Cougars, says Gallop only half in jest, can teach some sexual sense, manners, and real world skills to today’s clueless youth—and thus, serve a useful social function, all while having a rollicking good time.
Still, many see the cougar phenomenon as unnatural, in part because it appears to violate the basic tenets of evolution, by which men are supposed to like younger women because of their fertility while women are expected to prefer older, high-status men, better equipped to provide for the offspring.
But biological logic is notoriously ill-equipped to explain social behavior. Alice Eagly, the renowned psychology researcher, has long argued that patterned differences in behavior between the sexes are not shaped by evolution, but by the differences in social roles. Social roles over time produce differences in abilities, expectations, and opportunities, which are then mistakenly perceived as innate and natural.
According to this argument, innate biological differences between the sexes do exist, but they are more responsible for the launching of certain gendered patterns than for maintaining them in the present. After all, what initiates a process is not always what maintains it. The reason you started smoking is not the reason you're still smoking.
Moreover, social structures can shape how biology plays in the social world. The society can choose to enhance or suppress genetically-based gender differences. For example, the average man is more muscular than the average woman, but the culture may still decide to forbid him from using his biological advantage to inflict his desires violently on a woman. (Society, in fact, may undermine evolutionary mechanisms altogether. Evolution works by killing the weak young before they reproduce. Our society is dedicated to saving the lives of even the weakest infants and seeing them through to and beyond reproductive age).
Thus, gender stereotypes—which we attribute frequently to evolution—are actually shaped and maintained by the social order.
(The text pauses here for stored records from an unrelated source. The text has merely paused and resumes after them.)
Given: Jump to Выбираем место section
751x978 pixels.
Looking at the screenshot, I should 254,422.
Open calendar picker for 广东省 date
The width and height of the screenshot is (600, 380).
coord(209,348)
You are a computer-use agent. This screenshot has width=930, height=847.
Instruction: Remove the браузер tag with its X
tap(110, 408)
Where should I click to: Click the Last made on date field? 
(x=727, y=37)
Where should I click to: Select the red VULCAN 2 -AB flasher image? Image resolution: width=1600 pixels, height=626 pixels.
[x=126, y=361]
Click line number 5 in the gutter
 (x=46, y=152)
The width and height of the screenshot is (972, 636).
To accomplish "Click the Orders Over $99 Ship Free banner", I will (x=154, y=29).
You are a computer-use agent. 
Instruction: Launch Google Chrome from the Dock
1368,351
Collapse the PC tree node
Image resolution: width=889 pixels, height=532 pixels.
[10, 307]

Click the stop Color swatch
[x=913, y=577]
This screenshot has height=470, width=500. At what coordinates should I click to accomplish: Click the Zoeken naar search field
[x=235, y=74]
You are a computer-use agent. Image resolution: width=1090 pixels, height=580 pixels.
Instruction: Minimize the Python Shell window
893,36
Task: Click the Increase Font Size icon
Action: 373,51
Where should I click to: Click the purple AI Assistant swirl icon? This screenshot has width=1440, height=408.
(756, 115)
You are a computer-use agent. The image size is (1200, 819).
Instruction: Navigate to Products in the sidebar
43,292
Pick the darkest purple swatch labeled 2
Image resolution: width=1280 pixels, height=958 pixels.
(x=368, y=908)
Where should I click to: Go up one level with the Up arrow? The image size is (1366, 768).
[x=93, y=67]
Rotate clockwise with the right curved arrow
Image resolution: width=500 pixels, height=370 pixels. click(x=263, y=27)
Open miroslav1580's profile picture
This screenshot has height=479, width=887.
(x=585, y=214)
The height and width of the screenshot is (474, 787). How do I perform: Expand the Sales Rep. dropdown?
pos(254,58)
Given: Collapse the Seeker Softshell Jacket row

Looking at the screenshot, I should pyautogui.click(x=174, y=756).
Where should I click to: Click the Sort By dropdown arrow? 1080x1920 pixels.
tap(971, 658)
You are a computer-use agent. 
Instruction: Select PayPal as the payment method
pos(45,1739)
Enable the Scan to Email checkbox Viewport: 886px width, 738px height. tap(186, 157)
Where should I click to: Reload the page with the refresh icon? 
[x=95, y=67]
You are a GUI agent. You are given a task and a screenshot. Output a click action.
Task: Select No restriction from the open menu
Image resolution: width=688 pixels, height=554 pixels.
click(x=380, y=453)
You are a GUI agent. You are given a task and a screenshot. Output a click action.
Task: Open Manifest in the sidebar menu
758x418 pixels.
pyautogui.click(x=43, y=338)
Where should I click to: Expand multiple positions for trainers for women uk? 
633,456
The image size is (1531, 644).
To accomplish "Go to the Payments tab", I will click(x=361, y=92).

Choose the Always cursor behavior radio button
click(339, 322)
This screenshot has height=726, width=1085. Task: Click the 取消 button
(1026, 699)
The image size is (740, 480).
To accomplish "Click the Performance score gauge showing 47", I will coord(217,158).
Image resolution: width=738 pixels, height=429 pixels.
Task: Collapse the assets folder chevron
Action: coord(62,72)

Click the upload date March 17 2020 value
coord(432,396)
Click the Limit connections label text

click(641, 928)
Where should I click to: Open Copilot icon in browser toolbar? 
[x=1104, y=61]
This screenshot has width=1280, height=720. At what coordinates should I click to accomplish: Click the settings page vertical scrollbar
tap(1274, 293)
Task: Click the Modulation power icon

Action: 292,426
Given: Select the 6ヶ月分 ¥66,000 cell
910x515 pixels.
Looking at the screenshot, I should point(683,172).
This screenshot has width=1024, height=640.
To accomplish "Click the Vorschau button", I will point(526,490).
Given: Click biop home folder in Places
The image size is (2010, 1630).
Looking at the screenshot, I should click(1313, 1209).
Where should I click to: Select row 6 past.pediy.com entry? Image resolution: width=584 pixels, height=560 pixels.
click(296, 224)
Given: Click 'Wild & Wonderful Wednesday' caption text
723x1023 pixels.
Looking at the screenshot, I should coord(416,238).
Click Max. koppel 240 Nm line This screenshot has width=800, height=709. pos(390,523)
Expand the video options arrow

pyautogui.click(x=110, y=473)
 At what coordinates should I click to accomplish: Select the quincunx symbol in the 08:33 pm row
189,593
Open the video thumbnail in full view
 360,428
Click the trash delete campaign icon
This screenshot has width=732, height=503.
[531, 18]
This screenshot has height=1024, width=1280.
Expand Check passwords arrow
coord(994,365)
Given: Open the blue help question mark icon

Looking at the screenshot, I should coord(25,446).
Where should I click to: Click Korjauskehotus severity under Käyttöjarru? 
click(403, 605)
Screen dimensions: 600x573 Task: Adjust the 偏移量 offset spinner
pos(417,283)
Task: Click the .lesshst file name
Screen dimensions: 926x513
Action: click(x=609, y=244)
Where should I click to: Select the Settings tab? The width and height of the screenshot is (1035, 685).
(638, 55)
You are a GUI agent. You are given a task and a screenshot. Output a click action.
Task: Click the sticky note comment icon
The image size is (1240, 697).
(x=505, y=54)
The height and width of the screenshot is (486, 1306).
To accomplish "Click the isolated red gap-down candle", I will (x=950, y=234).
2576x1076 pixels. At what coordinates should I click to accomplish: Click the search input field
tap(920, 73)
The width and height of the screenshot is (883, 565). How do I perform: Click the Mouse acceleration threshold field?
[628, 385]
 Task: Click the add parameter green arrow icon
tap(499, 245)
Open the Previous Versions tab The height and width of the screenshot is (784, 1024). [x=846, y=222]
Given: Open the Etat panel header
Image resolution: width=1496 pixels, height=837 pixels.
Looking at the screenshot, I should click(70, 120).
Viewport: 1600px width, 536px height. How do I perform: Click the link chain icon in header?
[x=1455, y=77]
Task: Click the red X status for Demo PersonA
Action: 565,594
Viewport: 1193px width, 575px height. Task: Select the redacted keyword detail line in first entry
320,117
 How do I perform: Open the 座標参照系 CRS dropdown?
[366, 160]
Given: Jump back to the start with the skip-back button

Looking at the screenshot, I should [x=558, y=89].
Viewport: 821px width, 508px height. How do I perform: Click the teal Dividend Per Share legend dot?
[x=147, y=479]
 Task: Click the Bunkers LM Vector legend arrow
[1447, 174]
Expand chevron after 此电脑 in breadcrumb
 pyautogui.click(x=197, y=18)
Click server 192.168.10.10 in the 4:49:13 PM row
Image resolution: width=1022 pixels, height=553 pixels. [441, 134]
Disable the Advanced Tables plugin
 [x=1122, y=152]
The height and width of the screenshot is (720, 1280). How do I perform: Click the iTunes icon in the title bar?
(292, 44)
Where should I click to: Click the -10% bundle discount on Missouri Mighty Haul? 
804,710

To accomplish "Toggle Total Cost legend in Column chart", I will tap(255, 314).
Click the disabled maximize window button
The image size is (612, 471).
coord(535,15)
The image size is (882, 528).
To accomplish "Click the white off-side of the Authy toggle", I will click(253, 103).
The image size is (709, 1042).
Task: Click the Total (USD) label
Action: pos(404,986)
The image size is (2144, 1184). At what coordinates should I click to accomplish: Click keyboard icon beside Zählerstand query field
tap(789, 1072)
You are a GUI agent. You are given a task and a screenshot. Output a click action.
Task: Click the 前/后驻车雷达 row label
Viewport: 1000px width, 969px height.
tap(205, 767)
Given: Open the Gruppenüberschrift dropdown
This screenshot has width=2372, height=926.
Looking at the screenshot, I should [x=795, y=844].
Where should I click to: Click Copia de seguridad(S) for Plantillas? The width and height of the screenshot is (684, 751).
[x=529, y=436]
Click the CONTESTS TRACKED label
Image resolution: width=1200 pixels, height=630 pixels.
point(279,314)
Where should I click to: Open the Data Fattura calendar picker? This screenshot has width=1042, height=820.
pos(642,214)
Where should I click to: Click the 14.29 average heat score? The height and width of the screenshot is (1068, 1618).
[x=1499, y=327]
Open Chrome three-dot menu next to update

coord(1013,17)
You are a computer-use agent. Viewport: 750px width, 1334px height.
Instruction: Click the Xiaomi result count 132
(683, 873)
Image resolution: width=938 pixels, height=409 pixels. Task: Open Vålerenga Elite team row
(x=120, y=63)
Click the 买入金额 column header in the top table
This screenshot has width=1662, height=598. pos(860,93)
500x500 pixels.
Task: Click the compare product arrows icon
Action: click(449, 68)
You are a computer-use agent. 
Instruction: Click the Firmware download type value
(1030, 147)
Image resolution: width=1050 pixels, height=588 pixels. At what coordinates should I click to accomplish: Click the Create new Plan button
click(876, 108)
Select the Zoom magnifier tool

We think of wealth as a masculine quality not because most men are naturally rich but because most of the rich in our society are men. Division of labor establishes the stereotype and reinforces it.
When social roles change, so do stereotypes, and with them social opportunities, expectations, and norms; social consciousness then follows suit. If women achieve the social status that was previously reserved for men, many of them will behave as men have been behaving. In this situation, the definition of femininity itself will change, without any genetic change. Evolution provides the hardware. But the culture produces and updates the software.
The "cougar phenomenon" may support this notion. The development of the known historical pattern by which women prefer older, high-status men may have been informed by evolutionary pressures, but the attendant stereotype evolved and crystallized in a society where men were rich and powerful and women poor and dependent.
Now we see that as the social roles change, and women assume the positions of empowerment and freedom once reserved for men, some of them are easily drawn to pretty young things and find them of interest. The attraction is not evolutionary but social. These women do not turn to young men for their protective or reproductive promise, but because it’s gratifying to win a younger man’s attention and admiration, flaunt him, exercise power over him, and sleep with him—at least after he’s adequately instructed how to make love, not porn.